The CFTC further reports that the complainant thus submitted that “FDH Bank unilaterally altered insurance terms, changed the insured person (the Keyman) without consent, made unexplained deductions from their account, and failed to provide sufficient clarifications”.

“This resulted in significant financial losses and contractual uncertainty for the complainant.
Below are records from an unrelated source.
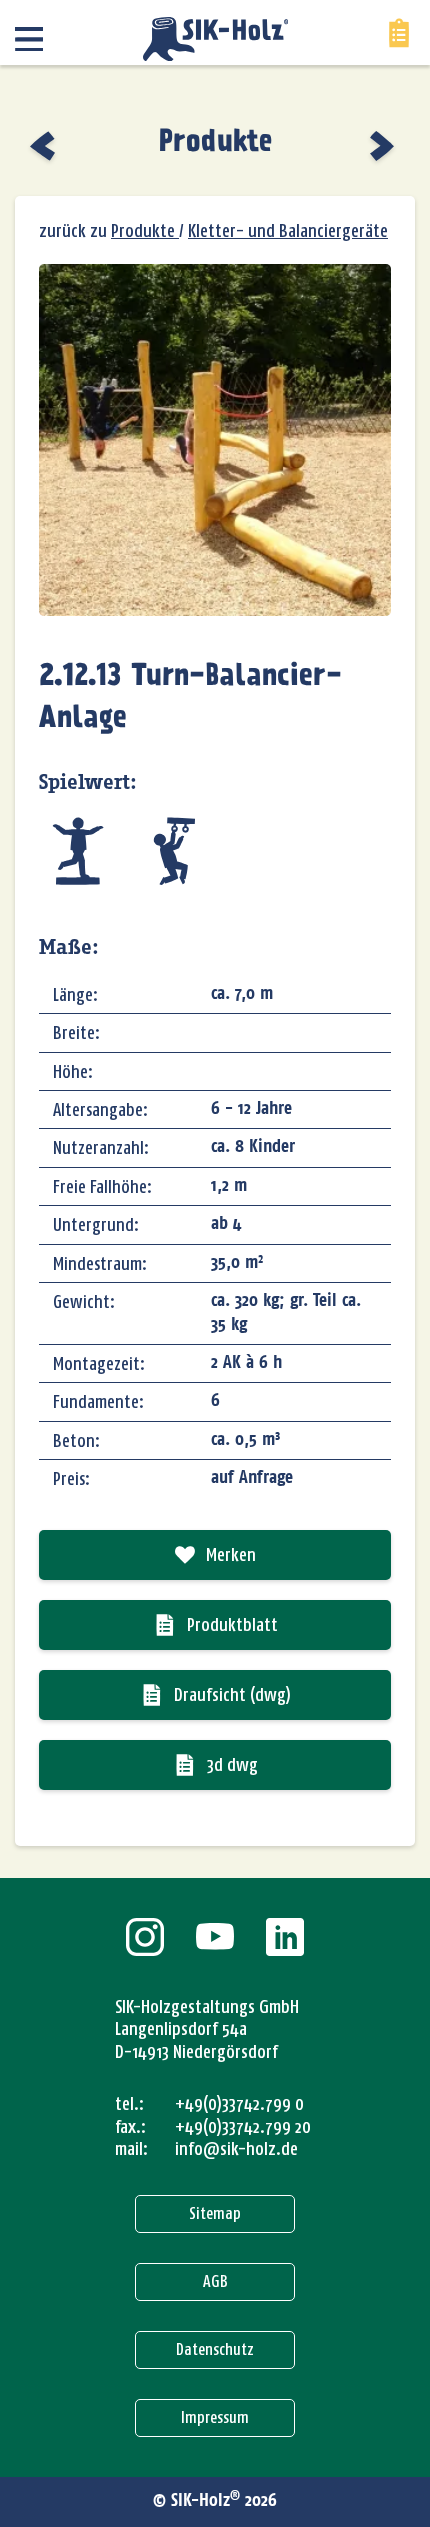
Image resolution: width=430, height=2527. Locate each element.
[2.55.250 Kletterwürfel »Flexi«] (45, 146)
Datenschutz (215, 2349)
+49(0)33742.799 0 (239, 2104)
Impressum (215, 2417)
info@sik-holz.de (236, 2149)
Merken (231, 1555)
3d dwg (232, 1765)
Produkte (215, 143)
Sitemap (215, 2213)
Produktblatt (232, 1625)
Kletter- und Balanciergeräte (288, 231)
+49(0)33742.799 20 (243, 2127)
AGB (215, 2281)
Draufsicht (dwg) (232, 1695)
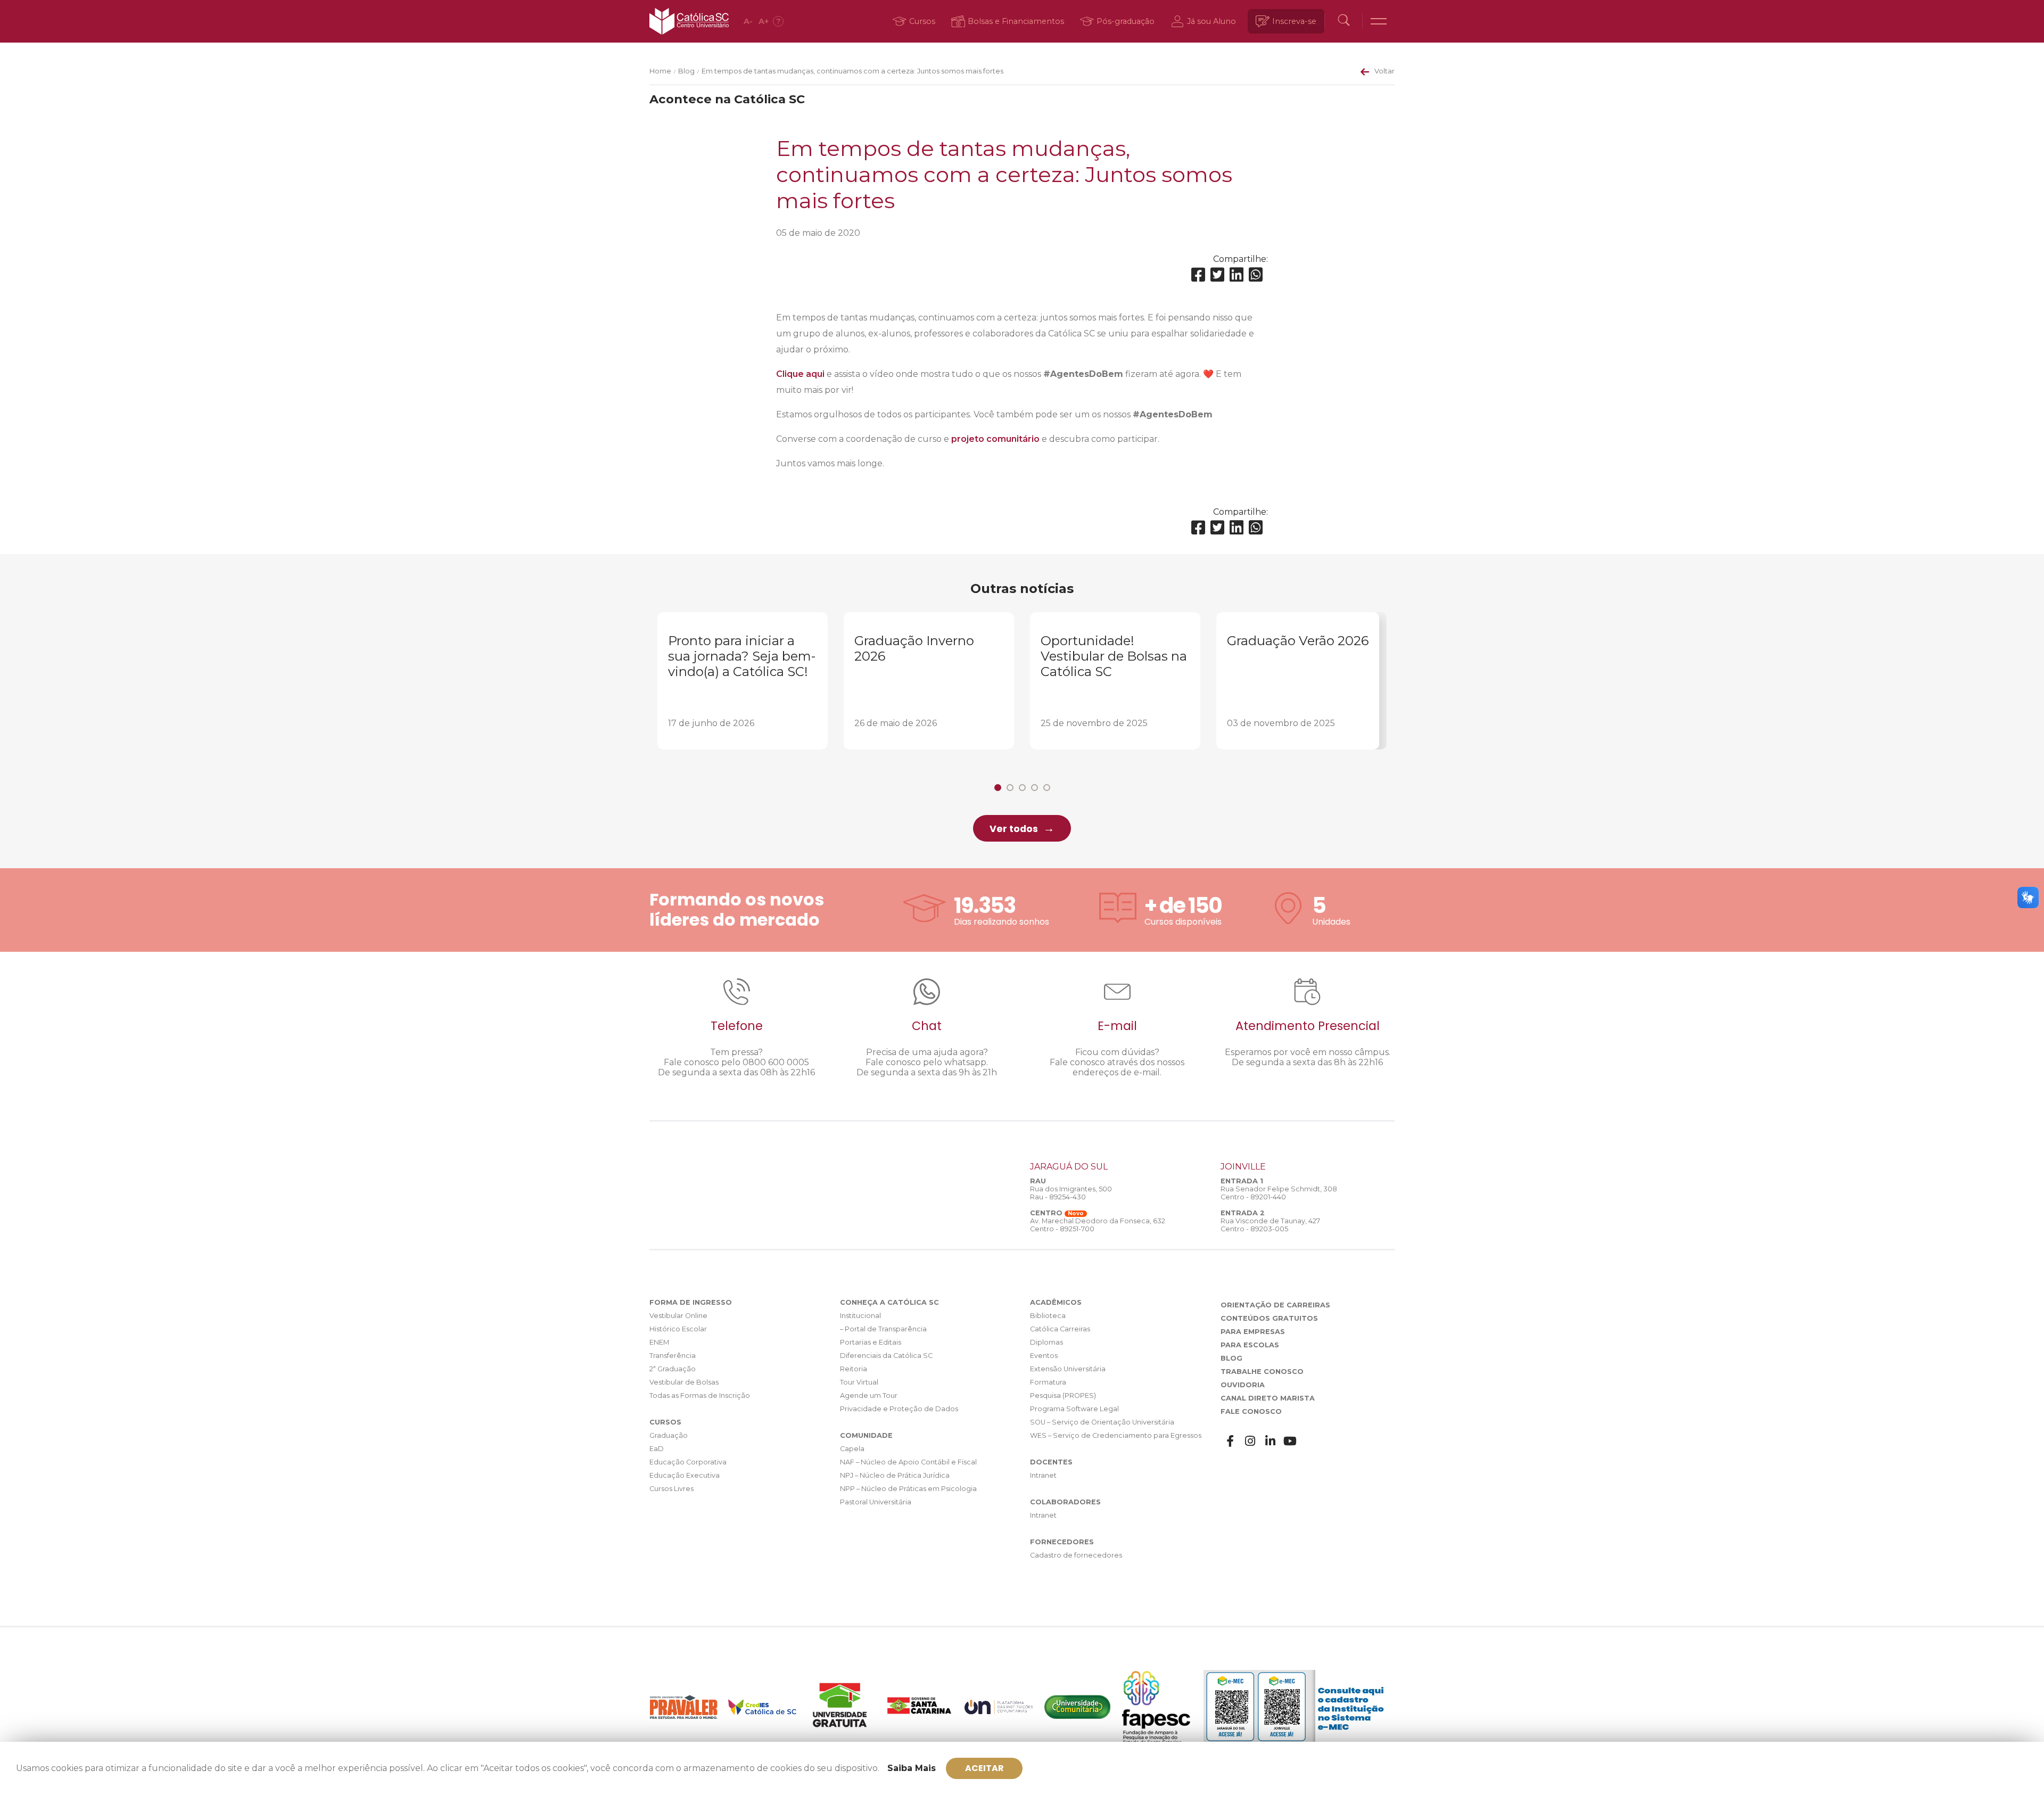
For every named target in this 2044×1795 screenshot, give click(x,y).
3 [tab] (1022, 787)
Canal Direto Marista (1268, 1398)
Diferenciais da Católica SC (886, 1356)
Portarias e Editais (870, 1342)
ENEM (659, 1342)
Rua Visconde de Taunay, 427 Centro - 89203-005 (1270, 1225)
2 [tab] (1010, 787)
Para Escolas (1250, 1345)
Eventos (1044, 1356)
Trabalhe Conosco (1262, 1372)
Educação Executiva (684, 1475)
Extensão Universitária (1068, 1369)
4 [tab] (1034, 787)
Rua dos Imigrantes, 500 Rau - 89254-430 (1071, 1193)
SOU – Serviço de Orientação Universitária (1102, 1422)
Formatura (1048, 1382)
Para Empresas (1253, 1332)
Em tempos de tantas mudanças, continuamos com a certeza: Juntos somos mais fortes (852, 71)
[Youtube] (1290, 1441)
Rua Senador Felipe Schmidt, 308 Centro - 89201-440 (1279, 1193)
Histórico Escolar (678, 1329)
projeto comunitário (995, 439)
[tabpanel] (742, 681)
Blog (686, 71)
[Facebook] (1198, 275)
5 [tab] (1046, 787)
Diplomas (1046, 1342)
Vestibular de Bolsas (684, 1382)
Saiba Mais (911, 1768)
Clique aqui (800, 374)
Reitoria (853, 1369)
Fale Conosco (1251, 1411)
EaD (656, 1449)
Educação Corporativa (688, 1462)
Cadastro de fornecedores (1076, 1555)
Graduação (668, 1435)
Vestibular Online (678, 1316)
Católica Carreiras (1060, 1329)
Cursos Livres (671, 1489)
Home (660, 71)
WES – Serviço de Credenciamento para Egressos (1115, 1435)
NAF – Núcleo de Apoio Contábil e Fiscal (908, 1462)
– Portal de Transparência (883, 1329)
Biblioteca (1048, 1316)
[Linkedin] (1236, 275)
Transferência (672, 1356)
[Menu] (1379, 21)
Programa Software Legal (1074, 1409)
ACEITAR (984, 1768)
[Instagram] (1250, 1441)
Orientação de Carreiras (1275, 1305)
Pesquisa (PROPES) (1063, 1395)
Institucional (860, 1316)
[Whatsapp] (1256, 275)
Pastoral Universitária (875, 1502)
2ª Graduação (672, 1369)
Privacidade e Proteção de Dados (899, 1409)
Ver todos (1014, 828)
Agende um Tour (868, 1395)
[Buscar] (1343, 21)
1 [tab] (997, 787)
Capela (852, 1449)
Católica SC (689, 21)
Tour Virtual (859, 1382)
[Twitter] (1217, 275)
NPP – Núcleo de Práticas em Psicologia (908, 1489)
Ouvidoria (1243, 1385)
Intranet (1043, 1475)
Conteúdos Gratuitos (1269, 1318)
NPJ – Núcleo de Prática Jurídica (895, 1475)
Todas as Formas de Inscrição (699, 1395)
The Commission found that FDH Bank’s removal and alteration of the Keyman insurance without proper disclosure, coupled with erroneous deductions, deprived the complainant of material information and amounted to misleading conduct — contrary to Sections 51(d) and 51(p) of the CFTA.

“Furthermore, the Commission found that the unilateral variation of insurance terms created an unfair imbalance in the contractual relationship, contrary to Section 52(1) — that is was also determined that FDH Bank’s conduct was unconscionable, as it involved the unjustified alteration of key risk protections and the exploitation of a vulnerable commercial position, contrary to Section 51(g).”

The CFTC determined that “as a result, complainant suffered a financial loss arising from a K120 million deduction and the loss of expected indemnification” and also that the Commission’s investigations found that the deduction of the K120 million put the complainant’s account in overdrawn position — thereby incurring further charges for the account being in overdraft”.

Thus on top of the K100 penalty “for engaging in misleading conduct, unconscionable conduct, failure to disclose material information, and unfair consumer contracts, CFTC further ordered that:

* FDH Bank should refund K200,000 to the complainant, being the amount erroneously deducted for the purported creation of Keyman insurance;

* FDH Bank should reverse the K120,000,000 deducted from the complainant’s account, as the liability arose from a contract formed through unfair trading practices regarding insurance cover; and

* This refund must include interest accrued to date, plus interest accrued on the overdraft and that FDH Bank must report to the CFTC on the steps undertaken within 30 days.

The CFTC indicated that it adjudicated over a total of 14 cases out of which 3 were closed at preliminary stage, due to among others lack of merit and early resolution of the issues at hand.

Among those it delivered concluding penalties include Nitro Phos Limited, CTS Courier, CTS Courier, Modern Dry Cleaners and Urban Realtors.